Theodore Hamm was born in Herbolzheim, Germany, on October 14 or 17, 1825 to Johann and Franziska Hamm. Theodore was the third of ten children. He left Herbolzheim at the age of twenty-eight, briefly spending time in Freiburg before emigrating to Buffalo, New York in 1854. After working there shortly as a butcher, he moved to Chicago. He would soon bring his future wife Louise Buchholz from Germany to Chicago. In 1856, shortly after their marriage, they moved to Saint Paul, Minnesota. Hamm opened a saloon at the corner of Third Street and Robert Street in Saint Paul. He later operated a saloon on West Seventh street.
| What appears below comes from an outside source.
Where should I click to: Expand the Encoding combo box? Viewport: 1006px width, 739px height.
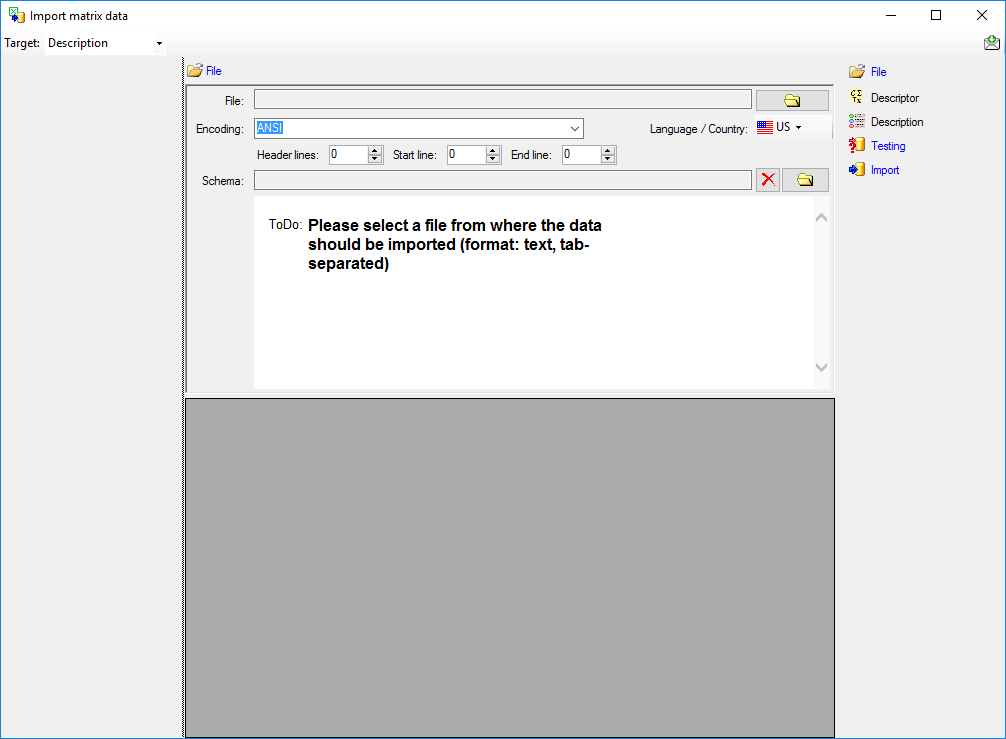[575, 128]
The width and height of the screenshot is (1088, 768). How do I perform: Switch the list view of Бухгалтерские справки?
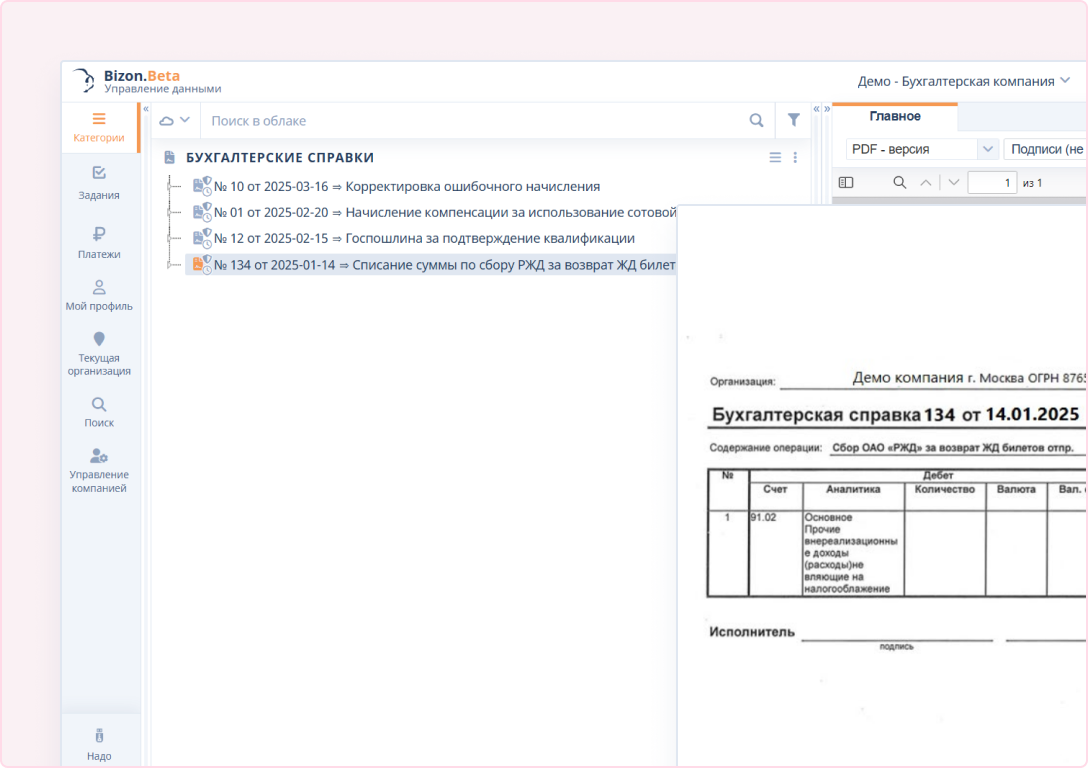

In 1865, Hamm acquired the brewery of A. F. Keller, and eventually renamed it to Hamm's Brewery. (Note: Sources disagree on whether Hamm purchased the brewery or whether his partner defaulted on a loan for which the brewery was collateral.)

Hamm and his wife had one son, William, and five daughters.

Hamm died on July 31, 1903, of heart failure. His funeral was held on August 2, with a brief United Ancient Order of Druids service at his mansion before a Requiem Mass at the Church of the Sacred Heart in St. Paul. He was buried at Calvary Cemetery.